• **WHAT THE EXERCISE ASKS**: In the entries below, find the line containing "Instruction: Open Grok icon beside more menu" and the line containing "Task: Click the Geospace". Copy those two lines and everything between them exactly, and only that.

• **INPUT DATA**:
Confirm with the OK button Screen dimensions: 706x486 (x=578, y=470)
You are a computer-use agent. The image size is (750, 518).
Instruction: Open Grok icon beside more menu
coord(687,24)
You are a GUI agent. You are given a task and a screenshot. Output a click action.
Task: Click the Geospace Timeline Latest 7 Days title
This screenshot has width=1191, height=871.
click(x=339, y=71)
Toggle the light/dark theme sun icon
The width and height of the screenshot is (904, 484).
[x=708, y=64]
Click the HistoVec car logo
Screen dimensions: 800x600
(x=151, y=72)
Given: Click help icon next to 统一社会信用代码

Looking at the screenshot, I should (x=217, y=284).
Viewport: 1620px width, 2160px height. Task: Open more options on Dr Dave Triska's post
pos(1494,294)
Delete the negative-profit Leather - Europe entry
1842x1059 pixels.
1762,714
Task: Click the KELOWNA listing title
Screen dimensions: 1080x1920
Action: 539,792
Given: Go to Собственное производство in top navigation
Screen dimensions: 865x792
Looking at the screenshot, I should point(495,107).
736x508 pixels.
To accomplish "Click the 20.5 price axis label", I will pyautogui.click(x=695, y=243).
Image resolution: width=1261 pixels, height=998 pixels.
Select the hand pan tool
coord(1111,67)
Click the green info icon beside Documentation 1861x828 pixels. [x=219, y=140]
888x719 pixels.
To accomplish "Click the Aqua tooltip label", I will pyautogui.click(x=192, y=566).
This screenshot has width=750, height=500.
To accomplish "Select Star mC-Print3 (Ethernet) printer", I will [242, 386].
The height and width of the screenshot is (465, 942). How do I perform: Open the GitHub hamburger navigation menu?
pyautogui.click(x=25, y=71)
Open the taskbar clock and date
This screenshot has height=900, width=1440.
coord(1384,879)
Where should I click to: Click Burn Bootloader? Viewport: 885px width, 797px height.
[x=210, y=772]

• **OUTPUT BELOW**:
Instruction: Open Grok icon beside more menu
coord(687,24)
You are a GUI agent. You are given a task and a screenshot. Output a click action.
Task: Click the Geospace Timeline Latest 7 Days title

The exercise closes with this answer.